Warehouse

OCHRE as a Warehouse for “Big Data”

To capture a record of the past, OCHRE gathers into coherent structures many kinds of content including archaeological, lexical, textual, historical, and scientific. Cultural heritage data in all of its forms is supported:  descriptions of artifacts and monuments, transcriptions and translations of ancient texts, living dictionaries of long-dead languages. This is supplemented with research data (e.g. field notes, text editions, interpretations, bibliography, high-quality images) recording what has been said about such objects of study over time, and by whom.There are two main approaches to integrating data from disparate sources (in this case, from different research projects). Datasets are sometimes left in their original formats and combined on the fly, at the time a user submits a query. This approach is called “data mediation.” The other approach is to combine the data ahead of time within a central repository or “data warehouse.”

The Benefits of Centralization

OCHRE uses the second approach. It serves as a central repository that combines data from multiple sources. At present, it does this by means of a single database server, although the OCHRE database could easily be distributed across multiple servers, if necessary. To OCHRE users, the physical location of the data is not relevant. OCHRE will always appear as a single repository that integrates data from participating projects.

The choice to use a “data warehouse” approach instead of a “data mediation” approach reflects the research purpose OCHRE is intended to serve. Integrating cultural heritage data within a comprehensive, well-indexed database structure permits much faster and more sophisticated searching of the data. The process of importing a project’s data into OCHRE also helps to ensure internal consistency and correctness.

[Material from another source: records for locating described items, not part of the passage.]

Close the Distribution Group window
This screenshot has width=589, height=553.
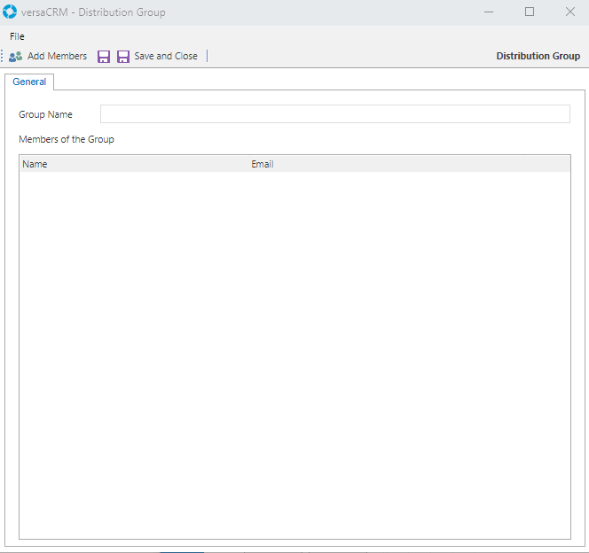tap(569, 12)
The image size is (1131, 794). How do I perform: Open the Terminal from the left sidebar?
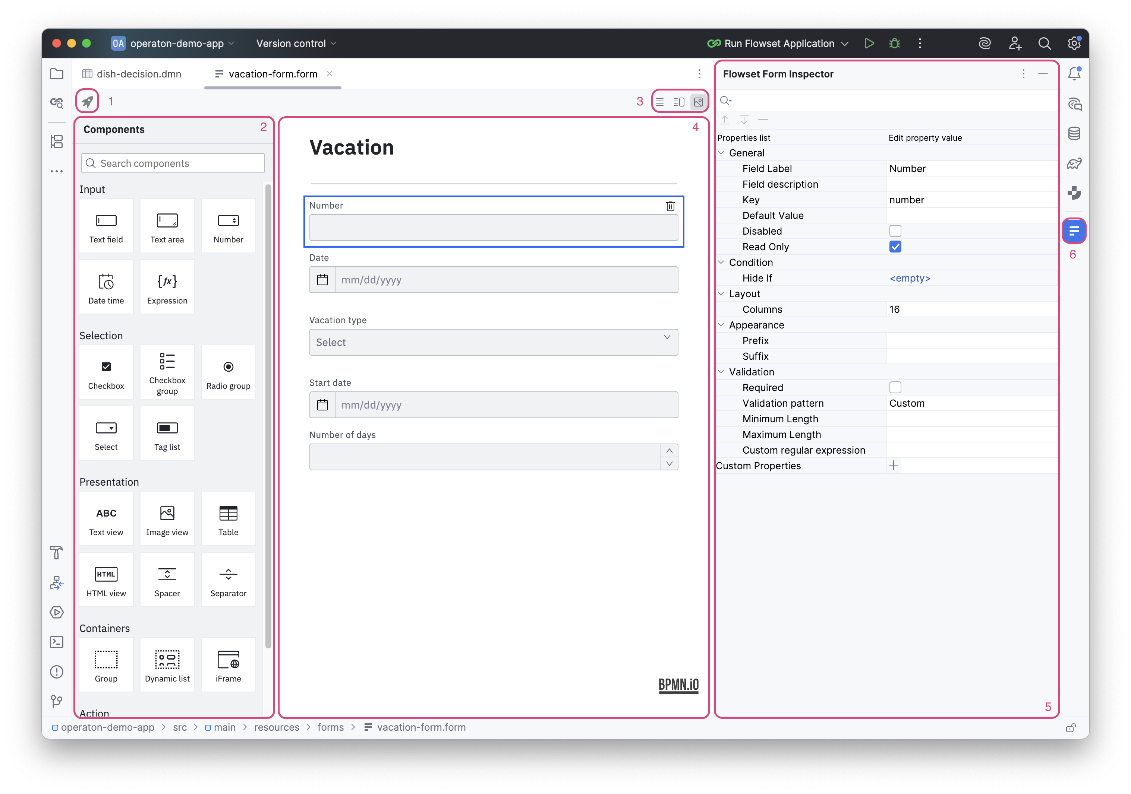[57, 642]
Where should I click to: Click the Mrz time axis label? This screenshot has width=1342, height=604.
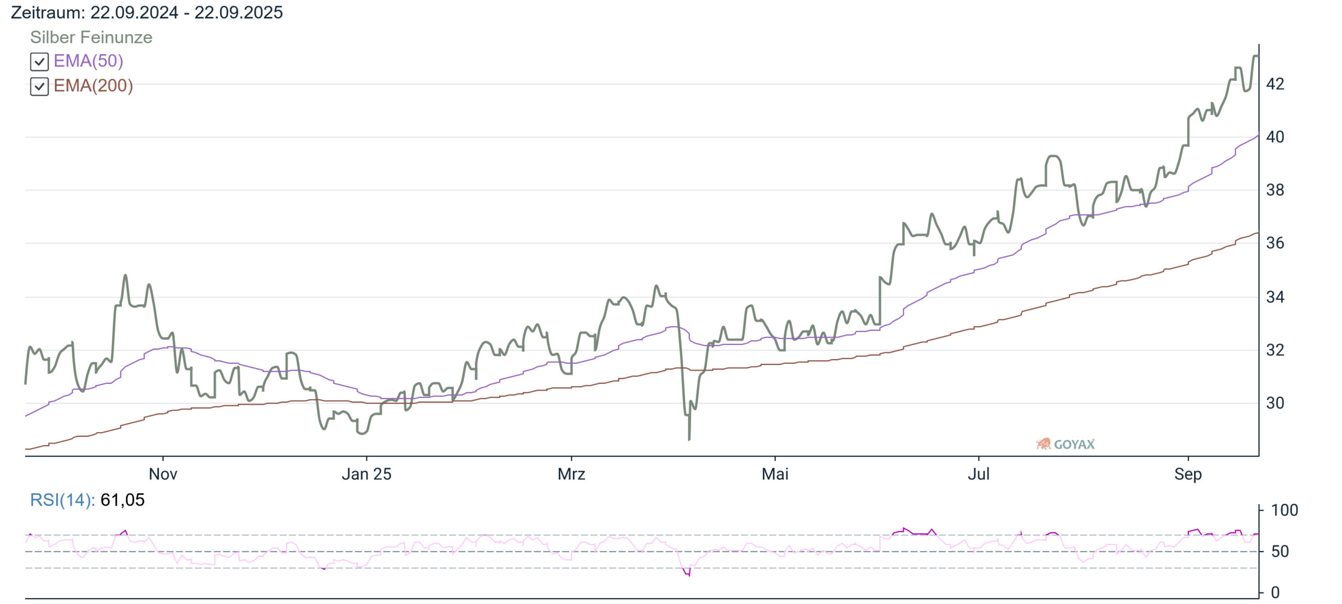[571, 474]
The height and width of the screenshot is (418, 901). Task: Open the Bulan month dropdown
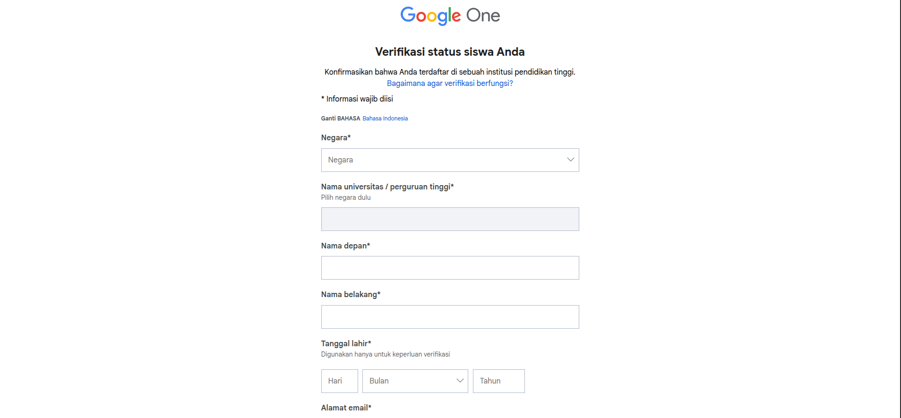[x=415, y=381]
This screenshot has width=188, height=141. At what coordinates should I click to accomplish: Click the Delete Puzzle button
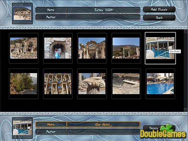(x=159, y=128)
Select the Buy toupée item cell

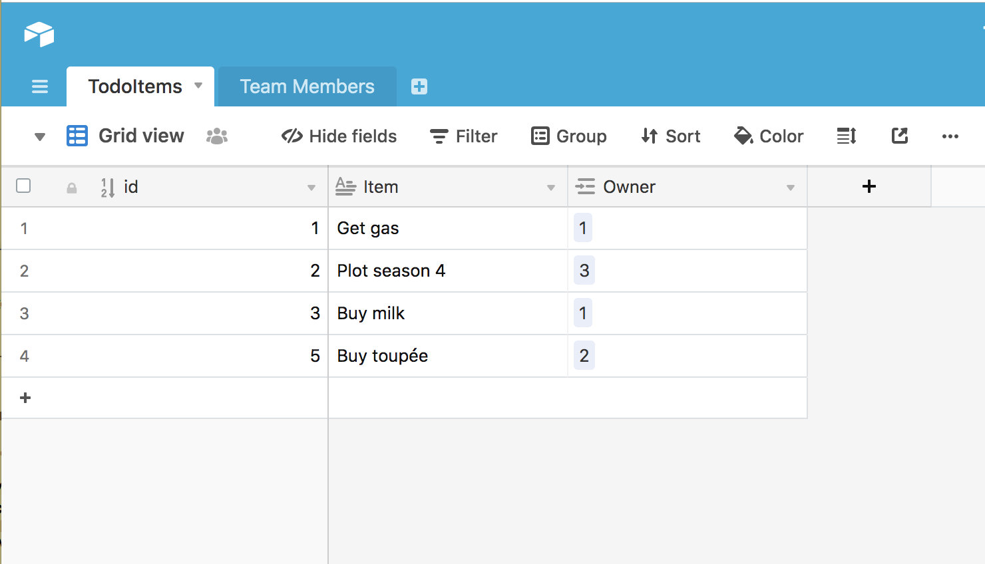coord(447,356)
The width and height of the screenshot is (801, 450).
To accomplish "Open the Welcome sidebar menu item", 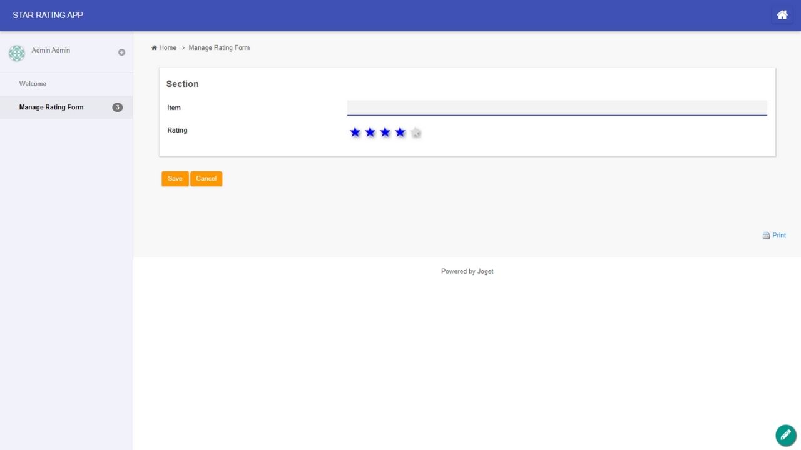I will pos(33,84).
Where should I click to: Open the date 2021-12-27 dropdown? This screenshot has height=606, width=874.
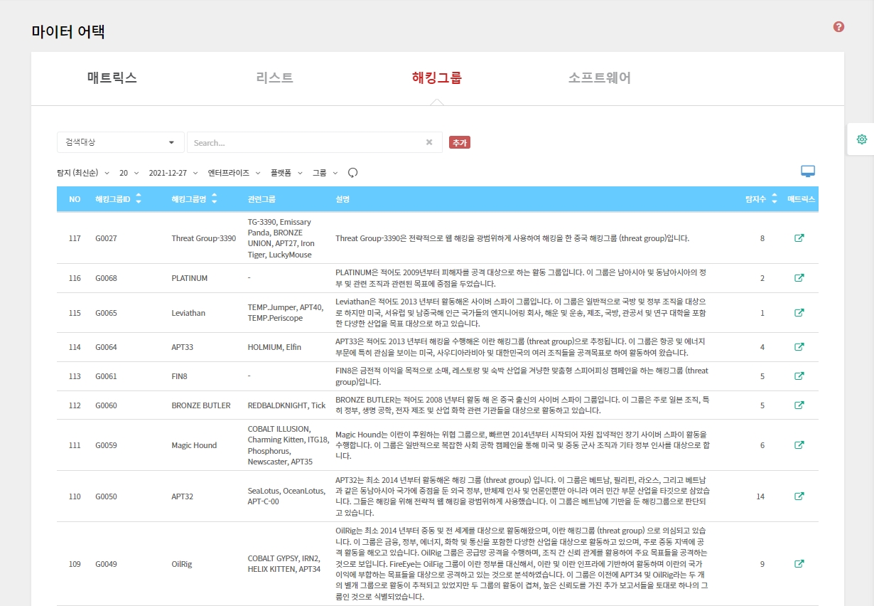(172, 173)
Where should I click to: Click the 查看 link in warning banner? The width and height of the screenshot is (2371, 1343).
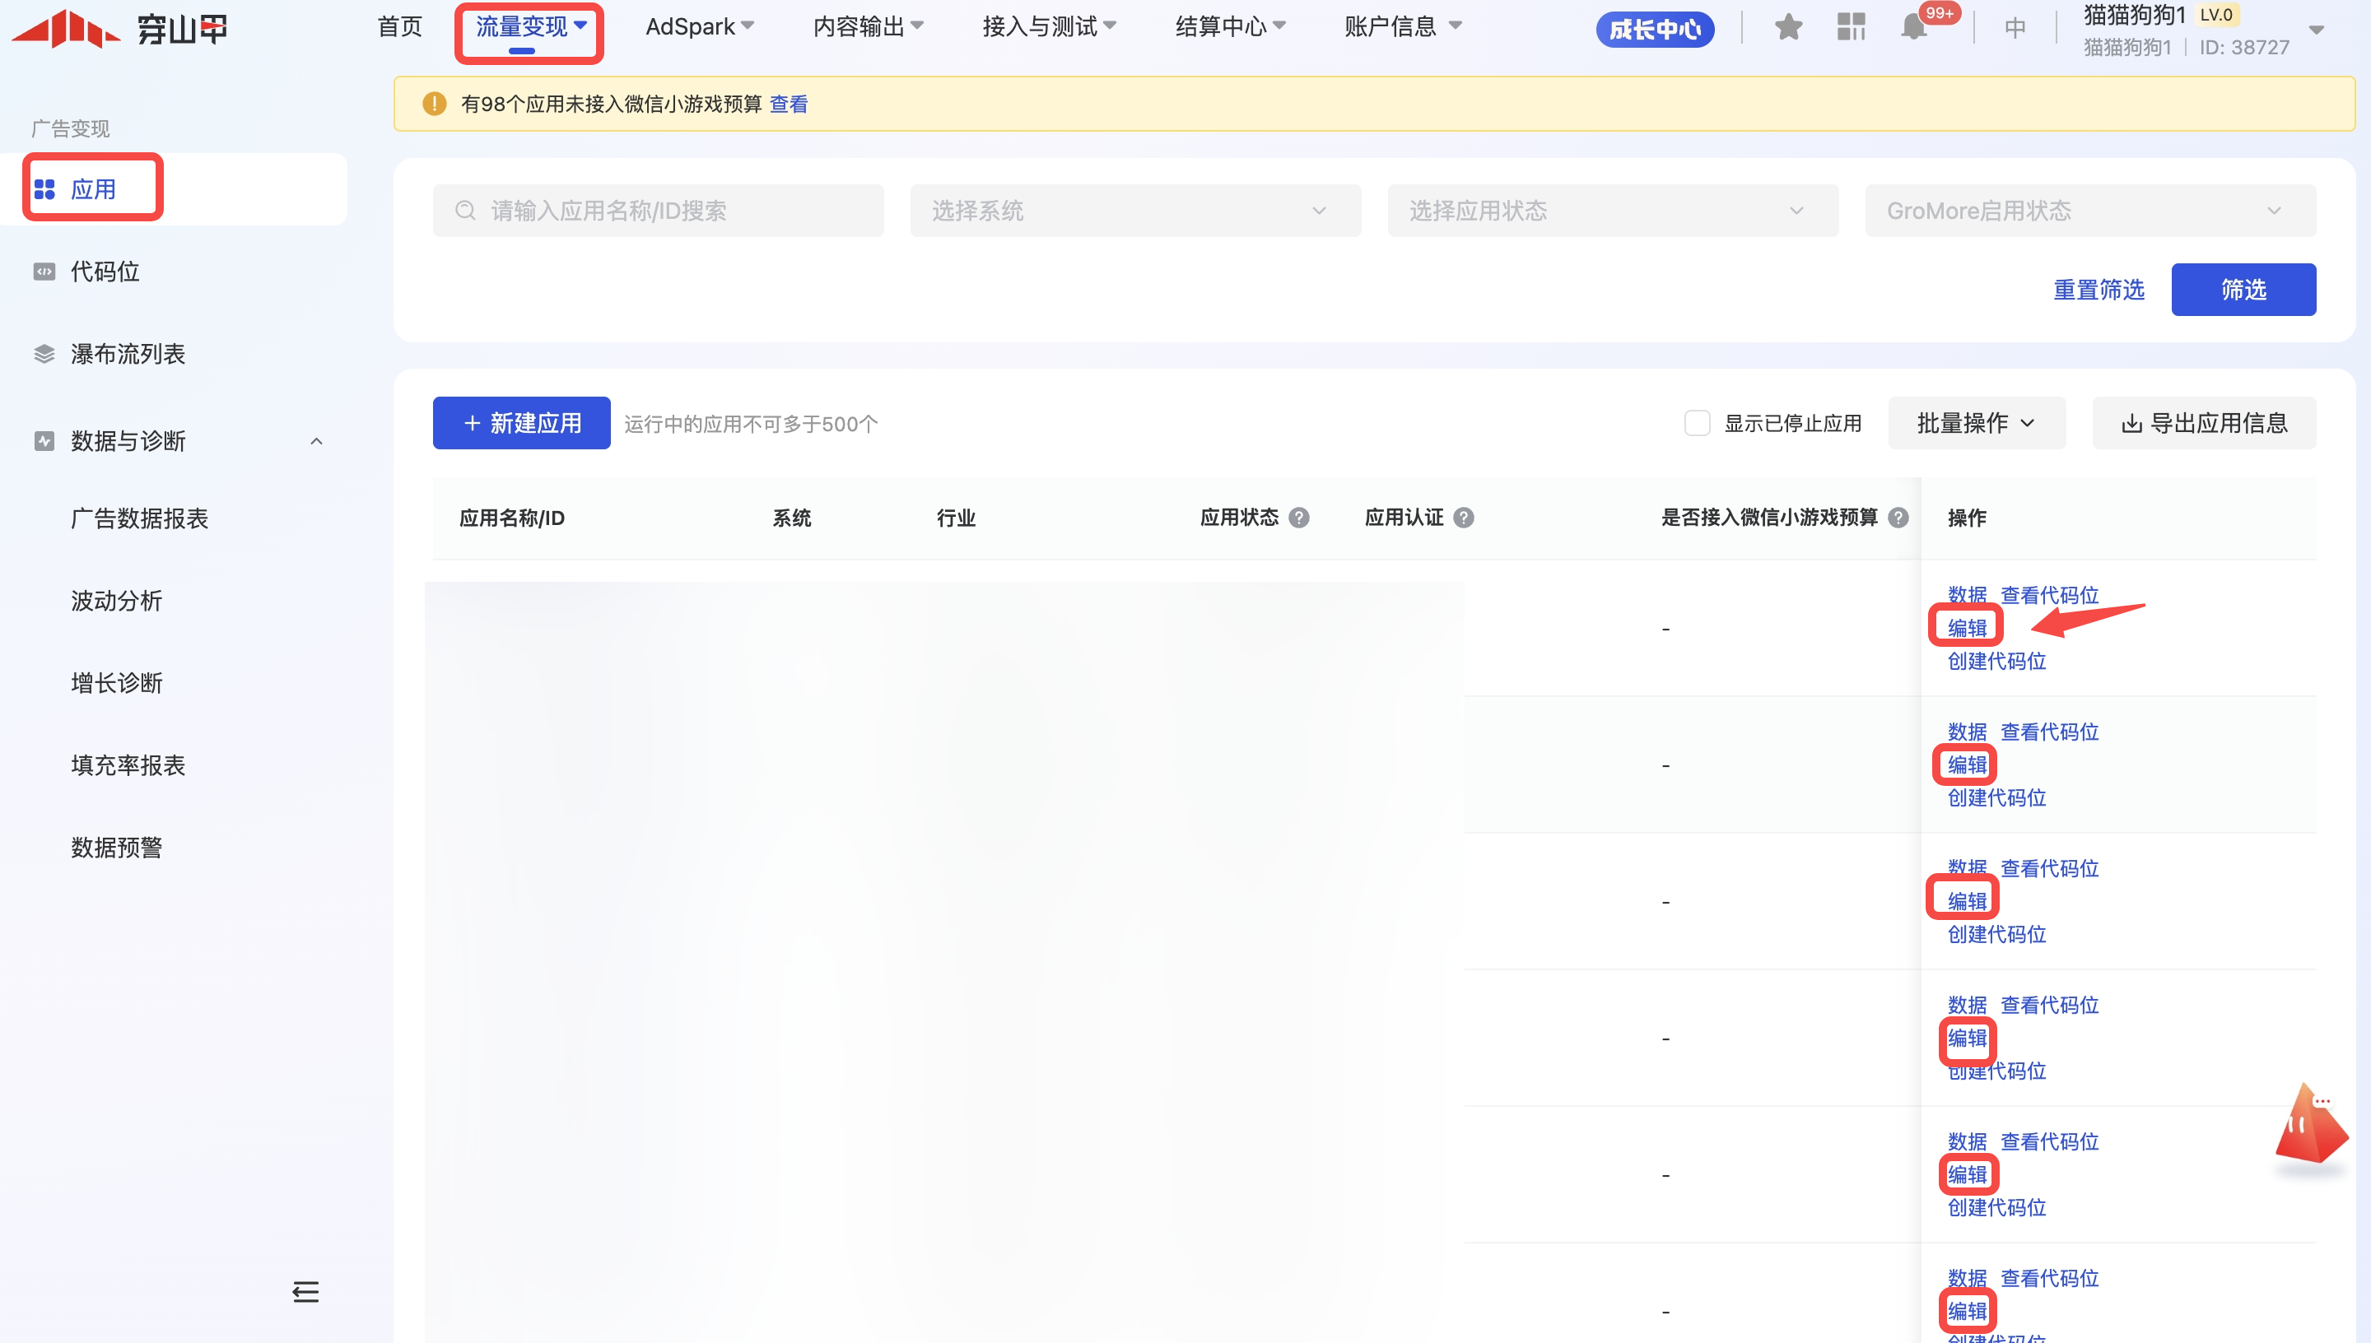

Moreover, unlike business users whose data changes minute by minute, academic researchers do not need on-the-fly mediation of rapidly changing data sources. Indeed, most cultural heritage projects do not have the technical and financial resources required to keep their data permanently accessible on the Internet and thus available for on-the-fly mediation, so some sort of central repository is desirable. Moreover, live updates from disparate local sources are much less important for researchers than careful integration within a comprehensive structure, within which the data can be searched using powerful and reliable queries.